Mangku Nagoro IV melalui serat Tripama menganjurkan agar para prajurit bisa meniru Patih Suwanda, Kumbakarna dan Adipati Karna. Patih Suwanda mempunyi sifat: guna, yaitu sanggup menyelesaikan semua pekerjaan dan banyak akal, kaya/sugih yaitu kaya tetapi kekayaannya tidak dimiliki sendiri tetapi diberikan kepada rajanya, dan purun yaitu pemberani, tanggung jawabnya besar bahkan rela memberikan nyawanya. Bila dijabarkan berarti keahlian/kepintaran yang dimiliki tidak hanya disimpan tetapi diamalkan supaya ada gunanya. Kekayaan yang dimiliki tidak hanya berupa harta benda tetapi juga kaya dalam amalan/bersifat sosial, dalam arti Patih Suwanda tidak bersifat materialistik. Keberanian yang dimiliki dipakai untuk menghadapi mara bahaya/menepati kewajiban, bukan untuk bersifat sewenang-wenang.

Kumbakarna walaupun berwujud raksasa tetapi bersifat mulia, mempunyai tujuan yang utama. Yaitu tidak bosan-bosannya mengingatkan kakaknya , Rahwana, agar tidak bermusuhan dengan Rama walau pun tidak diperhatikan sedikitpun.. Ketika senapati Alengka habis, Kumbakarna tidak membantah sedikit pun ketika ditunjuk menjadi senapati untuk menghadapi Rama. Dalam hal ini Kumbakarna mempunyai prinsip tidak akan membela kakaknya yang angkara murka, tetapi membela negaranya. Masalah beda pendapat bisa dimusyawarahkan nanti, tetapi negara dalam bahaya harus dilindungi. “Right or wrong my country. Benar salah Alengka adalah negaraku, tempat lahirku, di mana aku hidup mulia., maka wajib dibela”.
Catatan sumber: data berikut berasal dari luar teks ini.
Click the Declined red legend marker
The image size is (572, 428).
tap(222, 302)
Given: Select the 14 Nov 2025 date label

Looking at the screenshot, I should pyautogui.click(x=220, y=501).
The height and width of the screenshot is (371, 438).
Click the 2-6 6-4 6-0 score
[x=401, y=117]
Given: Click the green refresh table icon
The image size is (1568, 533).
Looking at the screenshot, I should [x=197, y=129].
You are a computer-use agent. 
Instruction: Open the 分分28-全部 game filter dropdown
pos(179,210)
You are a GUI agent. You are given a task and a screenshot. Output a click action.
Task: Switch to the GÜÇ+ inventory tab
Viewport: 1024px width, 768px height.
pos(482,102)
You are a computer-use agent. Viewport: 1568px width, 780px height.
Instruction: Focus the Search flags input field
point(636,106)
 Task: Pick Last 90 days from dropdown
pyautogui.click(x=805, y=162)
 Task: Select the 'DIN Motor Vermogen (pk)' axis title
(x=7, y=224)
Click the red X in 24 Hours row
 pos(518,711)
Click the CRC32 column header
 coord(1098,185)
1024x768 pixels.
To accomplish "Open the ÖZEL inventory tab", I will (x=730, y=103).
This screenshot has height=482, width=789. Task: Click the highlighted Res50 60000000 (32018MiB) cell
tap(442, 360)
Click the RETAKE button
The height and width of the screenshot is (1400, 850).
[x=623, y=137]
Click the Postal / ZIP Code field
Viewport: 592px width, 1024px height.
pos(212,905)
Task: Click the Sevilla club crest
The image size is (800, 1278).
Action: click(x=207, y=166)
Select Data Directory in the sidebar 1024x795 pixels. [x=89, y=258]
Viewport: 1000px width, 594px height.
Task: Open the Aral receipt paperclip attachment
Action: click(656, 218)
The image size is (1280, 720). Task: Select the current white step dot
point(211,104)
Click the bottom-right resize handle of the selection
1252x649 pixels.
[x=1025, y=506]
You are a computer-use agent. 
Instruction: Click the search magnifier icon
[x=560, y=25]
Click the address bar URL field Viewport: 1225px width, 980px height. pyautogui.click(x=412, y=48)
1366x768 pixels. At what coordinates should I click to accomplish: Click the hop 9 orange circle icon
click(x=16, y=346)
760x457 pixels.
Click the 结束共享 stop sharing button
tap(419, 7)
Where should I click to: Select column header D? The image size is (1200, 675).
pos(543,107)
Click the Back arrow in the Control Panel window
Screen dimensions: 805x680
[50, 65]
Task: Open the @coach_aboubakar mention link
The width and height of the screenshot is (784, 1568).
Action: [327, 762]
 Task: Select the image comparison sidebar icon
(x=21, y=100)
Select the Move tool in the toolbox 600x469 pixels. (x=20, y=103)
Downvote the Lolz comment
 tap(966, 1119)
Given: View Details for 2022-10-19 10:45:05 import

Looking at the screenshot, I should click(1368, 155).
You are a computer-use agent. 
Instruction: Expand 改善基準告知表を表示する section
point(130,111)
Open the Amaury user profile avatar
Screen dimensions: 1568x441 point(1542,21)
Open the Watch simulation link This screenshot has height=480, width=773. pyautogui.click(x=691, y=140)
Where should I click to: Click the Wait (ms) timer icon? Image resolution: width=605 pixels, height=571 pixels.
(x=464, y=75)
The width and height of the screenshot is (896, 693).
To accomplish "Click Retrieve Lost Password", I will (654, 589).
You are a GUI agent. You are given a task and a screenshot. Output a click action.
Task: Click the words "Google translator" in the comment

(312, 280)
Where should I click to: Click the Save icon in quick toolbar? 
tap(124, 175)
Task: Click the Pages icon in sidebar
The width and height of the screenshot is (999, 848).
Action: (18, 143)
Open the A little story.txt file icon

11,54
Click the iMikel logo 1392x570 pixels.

Adipati Karna, penguasa Awangga masih saudara dengan Pandawa, tetapi ketika terjadi perang Barata justru berhadap-hadapan. Hal ini dilakukan untuk membalas budi Raja Duryudana (musuh Pandawa) yang telah memberi kemuliaan hidup dan mengangkat harga dirinya

Mangku Nagoro IV sendiri sewaktu masih muda, dengan nama R.M.H. Gondokusumo memasuki kadet infantri Legiun Mangkunegaran dan memiliki karier yang cemerlang. Tidak mengherankan apabila dalam menulis Serat Tripama ini Mangku Nagoro IV hanya menggambarkan sikap dan sifat Patih Suwanda, Kumbakarna dan Adipati Karna yang pantas untuk diteladani. Tidak ada gambaran mengenai kekurangan watak mereka, karena sebagai prajurit mereka memang berwatak ksatria dan hampir tanpa cela. Dan memang tujuan utama Serat Tripama ini ditulis adalah untuk piwulang bagi parjurit.